Ci-contre, jardin de ville attaché à un château.

 

Aux branches fleuries et aux branches de conifère préférées par la noblesse s’y ajoutent des fleurs herbacées cultivées dans les jardins de la ville tant par la bourgeoisie que par les samouraïs.

 

Cette transformation se voit en Ikebana. Ainsi des Shōka/Seika d’origine dans lesquels seules des branches sont utilisées, on passe à des compositions dans lesquelles des fleurs herbacées sont utilisées pour le groupe Kyaku (terminologie de l’École Ohara).

 

 

Shōka/Seika du début de la période Edo : des branches avec des fleurs

 

Vers la fin de la période Edo, on en vient à n’utiliser que des fleurs herbacées dans la composition.

 

Ci-contre,  croquis  des groupes Shu-shi, Fuku-shi et Kyaku-shi composés d’iris exclusivement.

 

 

Du point de vue de l’ikebaniste, il est intéressant de comprendre que, partant de la poésie puis de la littérature et reprises plus tard par les peintres de paravents et de kakemono, poursuivies ensuite par les artistes qui ont produit des netsuke, des dessins de kimono et d’autres objets commun, la saisonnalité de la végétation a également influencé l’Ikebana à sa naissance au 15ème siècle.
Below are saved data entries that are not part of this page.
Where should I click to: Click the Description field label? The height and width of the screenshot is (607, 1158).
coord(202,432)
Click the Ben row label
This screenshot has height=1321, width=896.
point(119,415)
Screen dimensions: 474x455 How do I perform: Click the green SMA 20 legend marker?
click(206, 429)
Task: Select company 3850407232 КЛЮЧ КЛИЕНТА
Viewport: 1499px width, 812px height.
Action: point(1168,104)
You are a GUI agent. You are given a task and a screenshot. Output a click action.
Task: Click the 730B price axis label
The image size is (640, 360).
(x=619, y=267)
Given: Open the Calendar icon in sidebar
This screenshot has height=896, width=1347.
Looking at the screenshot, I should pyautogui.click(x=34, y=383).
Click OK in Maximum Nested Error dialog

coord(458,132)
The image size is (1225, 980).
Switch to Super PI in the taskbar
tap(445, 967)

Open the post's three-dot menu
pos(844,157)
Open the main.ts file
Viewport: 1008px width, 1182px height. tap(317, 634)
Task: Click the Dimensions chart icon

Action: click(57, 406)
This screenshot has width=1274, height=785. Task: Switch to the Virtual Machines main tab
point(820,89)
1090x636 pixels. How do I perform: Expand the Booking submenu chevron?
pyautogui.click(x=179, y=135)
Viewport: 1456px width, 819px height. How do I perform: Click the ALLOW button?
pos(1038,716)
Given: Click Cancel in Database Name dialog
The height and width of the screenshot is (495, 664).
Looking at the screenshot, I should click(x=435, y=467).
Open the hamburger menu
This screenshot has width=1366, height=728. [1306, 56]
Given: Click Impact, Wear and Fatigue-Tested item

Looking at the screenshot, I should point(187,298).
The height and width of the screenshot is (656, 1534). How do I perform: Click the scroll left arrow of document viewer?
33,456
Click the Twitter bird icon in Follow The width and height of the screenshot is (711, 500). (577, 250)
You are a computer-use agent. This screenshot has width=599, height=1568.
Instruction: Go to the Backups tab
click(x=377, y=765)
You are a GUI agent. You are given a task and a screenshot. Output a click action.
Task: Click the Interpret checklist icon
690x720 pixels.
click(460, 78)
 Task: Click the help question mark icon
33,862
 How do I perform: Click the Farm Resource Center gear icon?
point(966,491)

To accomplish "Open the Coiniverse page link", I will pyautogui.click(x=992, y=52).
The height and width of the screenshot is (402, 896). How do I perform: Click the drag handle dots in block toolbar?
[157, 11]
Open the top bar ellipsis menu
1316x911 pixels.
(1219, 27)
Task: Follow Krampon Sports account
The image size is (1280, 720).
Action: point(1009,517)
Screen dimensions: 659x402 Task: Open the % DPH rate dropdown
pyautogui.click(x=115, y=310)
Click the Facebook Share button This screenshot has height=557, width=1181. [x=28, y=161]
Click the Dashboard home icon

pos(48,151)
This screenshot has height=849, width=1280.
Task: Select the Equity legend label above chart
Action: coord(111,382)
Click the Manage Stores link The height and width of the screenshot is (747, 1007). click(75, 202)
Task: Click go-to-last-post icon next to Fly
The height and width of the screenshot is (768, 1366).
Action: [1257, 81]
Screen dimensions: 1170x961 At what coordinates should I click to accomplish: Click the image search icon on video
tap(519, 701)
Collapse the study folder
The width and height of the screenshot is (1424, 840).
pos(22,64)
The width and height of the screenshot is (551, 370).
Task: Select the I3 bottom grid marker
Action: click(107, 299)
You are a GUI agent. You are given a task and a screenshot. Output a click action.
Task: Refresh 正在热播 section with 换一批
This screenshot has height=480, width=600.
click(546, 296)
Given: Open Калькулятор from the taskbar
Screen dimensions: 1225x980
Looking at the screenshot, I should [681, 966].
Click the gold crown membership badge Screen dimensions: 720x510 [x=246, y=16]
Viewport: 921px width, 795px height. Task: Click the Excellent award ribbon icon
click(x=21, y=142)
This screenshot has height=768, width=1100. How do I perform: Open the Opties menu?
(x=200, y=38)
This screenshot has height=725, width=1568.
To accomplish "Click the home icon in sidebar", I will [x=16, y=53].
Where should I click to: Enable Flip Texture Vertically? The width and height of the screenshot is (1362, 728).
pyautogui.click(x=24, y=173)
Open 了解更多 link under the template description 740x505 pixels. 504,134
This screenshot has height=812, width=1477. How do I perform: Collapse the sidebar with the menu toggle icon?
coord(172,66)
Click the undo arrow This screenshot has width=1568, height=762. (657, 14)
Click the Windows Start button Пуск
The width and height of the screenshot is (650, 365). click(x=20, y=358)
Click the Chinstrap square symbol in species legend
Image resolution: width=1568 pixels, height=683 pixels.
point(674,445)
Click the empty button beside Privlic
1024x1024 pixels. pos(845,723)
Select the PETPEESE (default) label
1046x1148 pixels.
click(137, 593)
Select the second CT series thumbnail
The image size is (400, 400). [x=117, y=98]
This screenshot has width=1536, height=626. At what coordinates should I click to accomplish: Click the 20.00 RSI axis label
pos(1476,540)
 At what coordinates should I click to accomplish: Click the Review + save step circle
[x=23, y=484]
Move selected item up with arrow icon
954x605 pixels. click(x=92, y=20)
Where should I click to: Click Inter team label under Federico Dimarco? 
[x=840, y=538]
Ainsi, les choix de plantes et de leurs associations ne sont pas inventés par les Maîtres ikebanistes mais ils sont repris de la culture déjà existante. Ces choix imposés par les Écoles jusqu’à la fin de l’époque Edo (1868) ne laissent aucune liberté. Il faut suivre les choix traditionnels codifiés de chaque École.

L’École Ohara est la première à donner la liberté de choix des végétaux pour la réalisation des Moribana et des Heika, ne gardant les choix et les associations de végétaux que pour les Shakei-Moribana Yoshiki Hon-I et les Shikisai-Moribana Yoshiki Hon-I (Paysages et Moribana couleur traditionnels), les Rimpa-Cho et les Bunjin-Cho.

Il est intéressant de souligner que, même si des branches et/ou des fleurs sont actuellement utilisées, l’habitude de n’utiliser que des branches pour les éléments principaux de la composition se perçoit dans la façon de nommer ces éléments principaux par certaines Écoles.

 

Pour l’École Ohara, les trois Yaku-eda sont appelés Shu-shi, Fuku-shi et Kyaku-shi.

 

Le Kanji ‘Shi’, commun aux trois noms, signifie «branche» (Shi en lecture On, Eda en lecture Kun). 

 

Kyaku-shi est souvent traduit par « la fleur de l’invité » car il est le plus souvent constitué de fleurs actuellement mais, en réalité, il signifie « la branche de l’hôte ».